Note méthodologique pour les données 2003-2013

Les données concernant les frontaliers travaillant au Luxembourg originaires de l’Allemagne, de la France et de la Communauté germanophone de Belgique proviennent de la base de données de l’Inspection générale de la sécurité sociale (IGSS), dans laquelle tous les salariés cotisants à la sécurité sociale du Luxembourg sont enregistrés. La date de référence est le 31.03.2013.

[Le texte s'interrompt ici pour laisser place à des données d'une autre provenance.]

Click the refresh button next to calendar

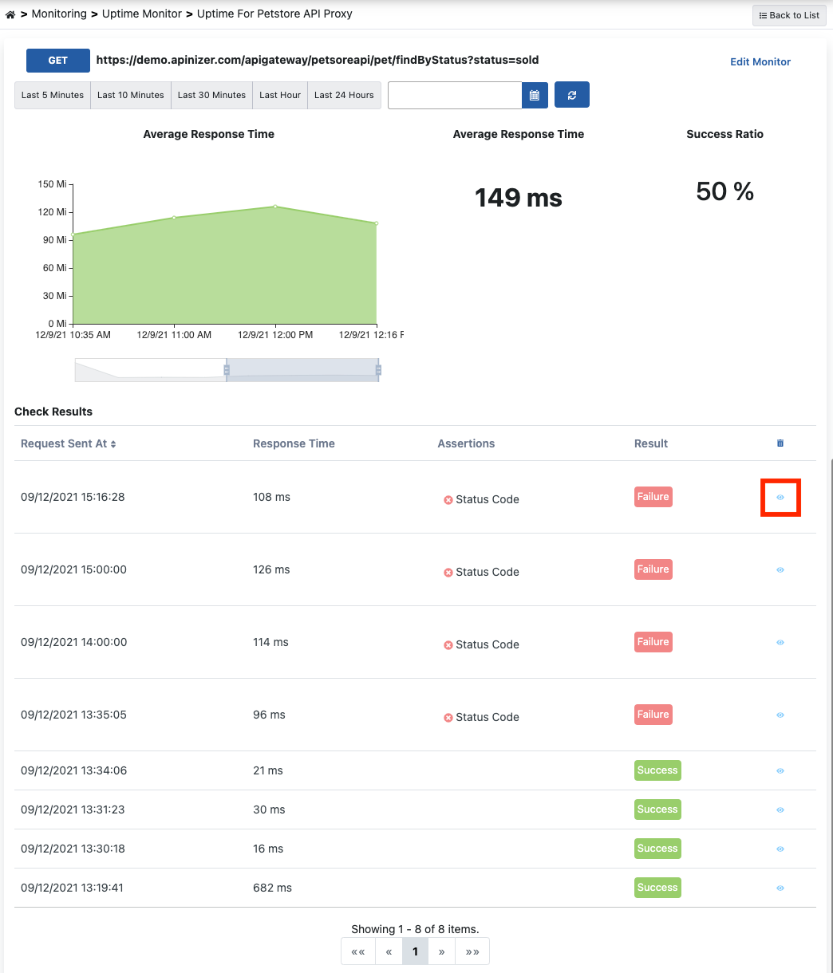tap(571, 95)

La base de données de l’IGSS présente de légères imprécisions, du fait qu’un petit nombre d’employés peut être attribué à un pays membre de la Grande Région, mais sans préciser le niveau infrarégional respectif (Allemagne : 2 469 personnes ; Belgique : 3 527 personnes; France : 2 638 personnes).

Compte tenu de ces imprécisions, les nombres concernant les frontaliers originaires de la Wallonie et travaillant au Luxembourg se basent sur les données de l’INAMI (Institut national d'assurance maladie invalidité). Par ailleurs, les données de l’INAMI permettent une comparaison avec les données de l’année 2003, tandis que les données de l’IGSS concernant les frontaliers wallons ne sont disponibles qu’à partir de l’année 2008. Tous les salariés et les travailleurs indépendants sont enregistrés dans la base de données de l’INAMI. Les flux de frontaliers à l’origine et à destination de la Wallonie sont représentés selon le lieu de résidence (arrondissements), respectivement selon le lieu de travail (provinces) au 30.06.2013. L’évolution des flux concerne la période 2003-2013.

Concernant les données INAMI, il faut noter que la localisation des lieux de travail des frontaliers résidant en France et travaillant en Wallonie est identifiée en fonction des organismes de mutuelle. Il en résulte que les travailleurs sont le plus souvent concentrés dans les arrondissements wallons où l’on retrouve des implantations importantes de mutuelles. Pour cette raison, le SIG-GR a agrégé les données sur le niveau des provinces wallonnes. En outre, il est fort probable que les résidents français aient tendance à s’inscrire auprès de bureaux de mutuelle francophones même lorsqu’ils sont occupés dans des entreprises situées en Flandre. Ainsi, les données de l’INAMI ont tendance à surestimer le nombre de frontaliers occupés en Wallonie au détriment du volume de frontaliers occupés en Flandre.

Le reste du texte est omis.